Evaluating technologies that hope to guide antibiotic use
We are part of a national partnership awarded over £200,000 to design a platform for assessing tests that aim to steer antibiotic treatment.
Every hour five people in the UK die of Sepsis. This condition is due to the immune system going into overdrive to combat a severe infection caused by a bacteria. The key to recovery from Sepsis is quick treatment with the most appropriate antibiotic. However current laboratory tests take 1-2 days to give results. Symptoms can be monitored at the bedside, but they are like those associated with viral and fungal infections which cannot be successfully treated with antibiotics. The overuse of antibiotics also makes resistant bacteria more common.
New technologies may help healthcare workers to distinguish infections and make decisions about whether to start, stop or switch treatments. However. firstly these technologies need to be examined to determine whether they are safe, accurate and will benefit patients. Ideally a platform study would be used. This type of study can evaluate different technologies at the same time so the most promising test can be identified and adopted quickly into use.

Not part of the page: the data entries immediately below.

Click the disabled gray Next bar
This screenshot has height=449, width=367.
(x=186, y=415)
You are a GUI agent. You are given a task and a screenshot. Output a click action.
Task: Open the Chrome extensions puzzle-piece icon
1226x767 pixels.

We are part of a national collaboration awarded £ 204,996 from the NIHR Health Technology Assessment Programme to design a platform study to assess these new technologies. The study, named PROTECT, is led by Dr Philip Pallmann (Cardiff University) and Prof Enitan Carrol (University of Liverpool).
The 12-month acceleration award will be used to assemble the project team and prepare for the platform study. The work aims to identify which technologies should be tested and when they could be best used. The project team will also gather the views of patients, carers, and healthcare professionals on the technologies and how their impact should be measured.
Our senior methodologist Dr Clare Lendrem and methodologist Dr Cameron Williams will lead the NIHR Newcastle MIC’s involvement in the project. The multidisciplinary team of researchers spans several other organisations including Kings College London, University of Leeds, University of Manchester, Newcastle University and North West Ambulance Service NHS Trust. Three public contributors are also part of the project team.
In November 2023, we hope to apply for further funding to deliver the PROTECT study.